Face à l’influence grandissante de cette dernière et à la volonté d’élargir les compétences de la communauté, la question de la souveraineté des États se posa, en particulier, pour le Général de Gaulle : « se figurer qu’on peut bâtir quelque chose qui soit efficace pour l’action et qui soit approuvé par les peuples en dehors et au-dessus des États, c’est une chimère ». La question des intérêts souverains occulta ainsi rapidement le projet d’unification de la communauté politique, lors de la convocation du premier Sommet européen en février 1961, date à laquelle les États se saisirent de la question de la coopération politique.

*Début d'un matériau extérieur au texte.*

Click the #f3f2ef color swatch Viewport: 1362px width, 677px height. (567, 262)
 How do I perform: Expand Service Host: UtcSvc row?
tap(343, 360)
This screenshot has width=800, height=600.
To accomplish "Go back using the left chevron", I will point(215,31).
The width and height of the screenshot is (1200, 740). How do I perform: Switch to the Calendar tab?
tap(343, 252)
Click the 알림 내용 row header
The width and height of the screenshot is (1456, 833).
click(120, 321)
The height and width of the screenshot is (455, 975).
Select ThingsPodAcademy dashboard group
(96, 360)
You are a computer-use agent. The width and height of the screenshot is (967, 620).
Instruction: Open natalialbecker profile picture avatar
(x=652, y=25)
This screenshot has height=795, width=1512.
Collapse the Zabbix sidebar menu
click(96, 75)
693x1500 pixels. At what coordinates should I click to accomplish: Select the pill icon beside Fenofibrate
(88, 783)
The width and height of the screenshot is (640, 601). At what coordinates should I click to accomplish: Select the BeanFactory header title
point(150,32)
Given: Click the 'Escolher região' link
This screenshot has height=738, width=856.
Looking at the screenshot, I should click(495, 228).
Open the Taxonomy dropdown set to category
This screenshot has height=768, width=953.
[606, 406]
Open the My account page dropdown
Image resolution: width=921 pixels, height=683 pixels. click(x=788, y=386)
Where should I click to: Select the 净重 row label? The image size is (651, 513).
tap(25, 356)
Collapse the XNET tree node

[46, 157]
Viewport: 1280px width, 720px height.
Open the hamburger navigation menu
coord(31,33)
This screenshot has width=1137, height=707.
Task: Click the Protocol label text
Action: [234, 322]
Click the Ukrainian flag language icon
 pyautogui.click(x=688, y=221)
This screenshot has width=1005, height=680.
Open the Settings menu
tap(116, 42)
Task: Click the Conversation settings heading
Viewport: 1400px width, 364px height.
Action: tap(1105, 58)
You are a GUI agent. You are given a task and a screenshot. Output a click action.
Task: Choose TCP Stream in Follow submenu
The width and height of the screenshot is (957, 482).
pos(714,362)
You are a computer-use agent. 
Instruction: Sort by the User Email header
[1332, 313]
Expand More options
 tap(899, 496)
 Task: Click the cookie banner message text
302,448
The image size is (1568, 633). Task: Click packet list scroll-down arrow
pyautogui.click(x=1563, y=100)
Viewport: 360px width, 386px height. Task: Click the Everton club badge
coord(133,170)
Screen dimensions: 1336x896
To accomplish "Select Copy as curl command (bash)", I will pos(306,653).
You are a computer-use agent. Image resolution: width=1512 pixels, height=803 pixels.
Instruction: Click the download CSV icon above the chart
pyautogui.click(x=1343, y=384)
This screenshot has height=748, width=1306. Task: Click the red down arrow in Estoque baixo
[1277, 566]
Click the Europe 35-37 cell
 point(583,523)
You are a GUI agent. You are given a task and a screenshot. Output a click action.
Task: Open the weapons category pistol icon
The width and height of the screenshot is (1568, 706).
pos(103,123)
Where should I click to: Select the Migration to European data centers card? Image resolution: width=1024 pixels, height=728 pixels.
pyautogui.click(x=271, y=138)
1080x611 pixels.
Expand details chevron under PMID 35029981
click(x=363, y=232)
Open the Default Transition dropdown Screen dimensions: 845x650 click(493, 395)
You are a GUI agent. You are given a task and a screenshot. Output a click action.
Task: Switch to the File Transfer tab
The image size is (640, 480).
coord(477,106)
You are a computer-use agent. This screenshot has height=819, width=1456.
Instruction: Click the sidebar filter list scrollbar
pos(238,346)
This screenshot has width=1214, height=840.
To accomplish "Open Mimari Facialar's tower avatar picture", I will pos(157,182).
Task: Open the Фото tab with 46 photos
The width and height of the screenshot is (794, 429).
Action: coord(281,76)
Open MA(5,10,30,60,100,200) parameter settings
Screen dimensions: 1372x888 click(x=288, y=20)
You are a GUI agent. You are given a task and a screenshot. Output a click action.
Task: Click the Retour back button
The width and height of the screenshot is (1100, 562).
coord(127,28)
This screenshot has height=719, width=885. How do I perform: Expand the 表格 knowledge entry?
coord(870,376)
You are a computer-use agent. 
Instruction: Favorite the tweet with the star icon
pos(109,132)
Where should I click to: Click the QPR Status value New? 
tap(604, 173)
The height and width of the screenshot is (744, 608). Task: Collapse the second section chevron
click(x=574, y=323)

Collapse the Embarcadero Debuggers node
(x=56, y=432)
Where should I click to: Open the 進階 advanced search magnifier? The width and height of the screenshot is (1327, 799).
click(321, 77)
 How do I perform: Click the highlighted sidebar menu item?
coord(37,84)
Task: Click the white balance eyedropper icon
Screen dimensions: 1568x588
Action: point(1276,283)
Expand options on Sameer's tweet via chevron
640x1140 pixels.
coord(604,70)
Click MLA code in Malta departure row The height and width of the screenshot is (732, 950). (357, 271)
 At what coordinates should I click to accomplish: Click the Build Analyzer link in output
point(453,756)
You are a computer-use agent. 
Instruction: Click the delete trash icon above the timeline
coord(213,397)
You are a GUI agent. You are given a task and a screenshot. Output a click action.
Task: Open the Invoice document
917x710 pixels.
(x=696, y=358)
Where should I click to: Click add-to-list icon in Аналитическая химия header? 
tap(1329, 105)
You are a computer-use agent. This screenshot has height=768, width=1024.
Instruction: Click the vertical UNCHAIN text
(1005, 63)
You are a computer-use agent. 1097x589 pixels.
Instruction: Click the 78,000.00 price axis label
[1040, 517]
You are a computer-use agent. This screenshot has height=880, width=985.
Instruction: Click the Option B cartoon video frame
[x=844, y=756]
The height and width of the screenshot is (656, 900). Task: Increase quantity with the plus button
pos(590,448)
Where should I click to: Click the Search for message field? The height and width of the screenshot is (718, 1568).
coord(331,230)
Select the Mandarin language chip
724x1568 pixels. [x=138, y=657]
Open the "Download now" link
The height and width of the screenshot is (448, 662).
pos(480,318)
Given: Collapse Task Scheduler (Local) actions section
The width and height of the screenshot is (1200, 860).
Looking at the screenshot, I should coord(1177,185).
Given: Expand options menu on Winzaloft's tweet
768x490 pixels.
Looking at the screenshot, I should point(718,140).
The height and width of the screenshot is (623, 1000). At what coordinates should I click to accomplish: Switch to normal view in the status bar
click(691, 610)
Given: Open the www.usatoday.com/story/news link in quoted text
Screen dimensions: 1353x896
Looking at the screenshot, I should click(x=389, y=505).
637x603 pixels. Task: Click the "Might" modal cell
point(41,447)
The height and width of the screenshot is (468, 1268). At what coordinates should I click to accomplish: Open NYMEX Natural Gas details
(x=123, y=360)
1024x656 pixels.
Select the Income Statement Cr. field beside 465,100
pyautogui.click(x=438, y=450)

Cette décennie vit émerger de nombreux débats sur la place de l’intergouvernementalisme, aboutissant à la crise de la chaise vide en 1965, résolue par le Protocole de Luxembourg qui garantissait en 1966, la tenue de négociations systématiques lorsque les intérêts étatiques étaient en jeu. Au fil de la construction européenne, ce qui devint en 1974 le Conseil européen prit une importance régulière et significative dans le processus décisionnaire et figea / cristallisera l’unification politique supranationale. Le Conseil fut progressivement doté d’une véritable légitimité politique, au travers de la représentation des nations. Le traité de Maastricht et son article 15 lui attribuèrent ainsi le rôle d’impulsions nécessaires au développement de l’Union. Il définit également les orientations politiques générales. L’avènement du principe de subsidiarité vint enfin renforcer la position intergouvernementale.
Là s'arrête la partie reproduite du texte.